Like this:

import org.apache.spark.storage.StorageLevel
val rdd = sc.parallelize(1 to 1000000).persist(StorageLevel.MEMORY_AND_DISK_SER)

Thanks
Best Regards

On Mon, Oct 13, 2014 at 12:50 PM, Chengi Liu <chengi.liu.86@gmail.com> wrote:
Cool.. Thanks.. And one last final question..
conf = SparkConf.set(....).set(...)
matrix = get_data(..)
rdd = sc.parallelize(matrix) # heap error here...
How and where do I set set the storage level.. seems like conf is the wrong place to set this thing up..?? as I get this error:
py4j.protocol.Py4JJavaError: An error occurred while calling None.org.apache.spark.api.java.JavaSparkContext.
: java.lang.IllegalArgumentException: For input string: "StorageLevel.MEMORY_AND_DISK_SER"
?
Thanks for all the help

On Mon, Oct 13, 2014 at 12:15 AM, Akhil Das <akhil@sigmoidanalytics.com> wrote:
like this you can set:

sparkConf.set("spark.executor.extraJavaOptions", " -XX:+UseCompressedOops -XX:+UseConcMarkSweepGC -XX:+AggressiveOpts -XX:FreqInlineSize=300 -XX:MaxInlineSize=300 ")


Thanks
Best Regards

On Mon, Oct 13, 2014 at 12:36 PM, Chengi Liu <chengi.liu.86@gmail.com> wrote:
Hi Akhil,
  Thanks for the response..
Another query... do you know how to use "spark.executor.extraJavaOptions" option?
SparkConf.set("spark.executor.extraJavaOptions","what value should go in here")?
I am trying to find an example but cannot seem to find the same.. 

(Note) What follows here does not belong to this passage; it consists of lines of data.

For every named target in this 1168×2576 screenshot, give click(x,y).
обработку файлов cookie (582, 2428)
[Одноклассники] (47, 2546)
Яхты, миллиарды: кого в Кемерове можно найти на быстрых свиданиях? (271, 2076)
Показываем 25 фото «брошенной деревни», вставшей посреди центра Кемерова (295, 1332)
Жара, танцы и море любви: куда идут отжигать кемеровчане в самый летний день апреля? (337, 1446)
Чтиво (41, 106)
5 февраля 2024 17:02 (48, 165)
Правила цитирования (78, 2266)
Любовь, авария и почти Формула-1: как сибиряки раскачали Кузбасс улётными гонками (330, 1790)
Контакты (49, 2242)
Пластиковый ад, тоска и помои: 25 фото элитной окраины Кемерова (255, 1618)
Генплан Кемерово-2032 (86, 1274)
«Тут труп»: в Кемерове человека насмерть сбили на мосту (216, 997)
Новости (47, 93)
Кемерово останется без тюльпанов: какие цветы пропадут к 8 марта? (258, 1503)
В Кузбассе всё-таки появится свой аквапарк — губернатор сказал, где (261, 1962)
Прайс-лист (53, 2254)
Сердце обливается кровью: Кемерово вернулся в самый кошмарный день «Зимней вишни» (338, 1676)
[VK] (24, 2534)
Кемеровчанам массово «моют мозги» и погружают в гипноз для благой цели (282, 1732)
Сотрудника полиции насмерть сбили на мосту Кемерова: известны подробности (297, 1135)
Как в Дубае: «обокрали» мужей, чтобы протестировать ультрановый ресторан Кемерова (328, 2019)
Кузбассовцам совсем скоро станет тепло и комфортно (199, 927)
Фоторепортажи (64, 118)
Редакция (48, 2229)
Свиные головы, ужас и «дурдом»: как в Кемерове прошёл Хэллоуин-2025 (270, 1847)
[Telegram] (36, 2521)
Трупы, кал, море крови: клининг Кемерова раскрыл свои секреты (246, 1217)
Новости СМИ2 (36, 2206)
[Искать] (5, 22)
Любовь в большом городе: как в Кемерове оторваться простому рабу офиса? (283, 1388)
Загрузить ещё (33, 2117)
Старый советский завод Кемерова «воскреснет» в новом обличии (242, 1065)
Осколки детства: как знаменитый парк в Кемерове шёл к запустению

On Mon, Oct 13, 2014 at 12:03 AM, Akhil Das <akhil@sigmoidanalytics.com> wrote:
Few things to keep in mind:
- I believe Driver memory should not exceed executor memory
- Set spark.storage.memoryFraction default is 0.6
- Set spark.rdd.compress default is set to false
- Always specify the level of parallelism while doing a groupBy, reduceBy, join, sortBy etc.
- If you don't have enough memory and the data is huge, then set the Storage level to DISK_AND_MEMORY_SER

More you can read over here.

Thanks
Best Regards

On Sun, Oct 12, 2014 at 10:28 PM, Chengi Liu <chengi.liu.86@gmail.com> wrote:
Hi,
  I am trying to use spark but I am having hard time configuring the sparkconf...
My current conf is 
conf = SparkConf().set("spark.executor.memory","10g").set("spark.akka.frameSize", "100000000").set("spark.driver.memory","16g")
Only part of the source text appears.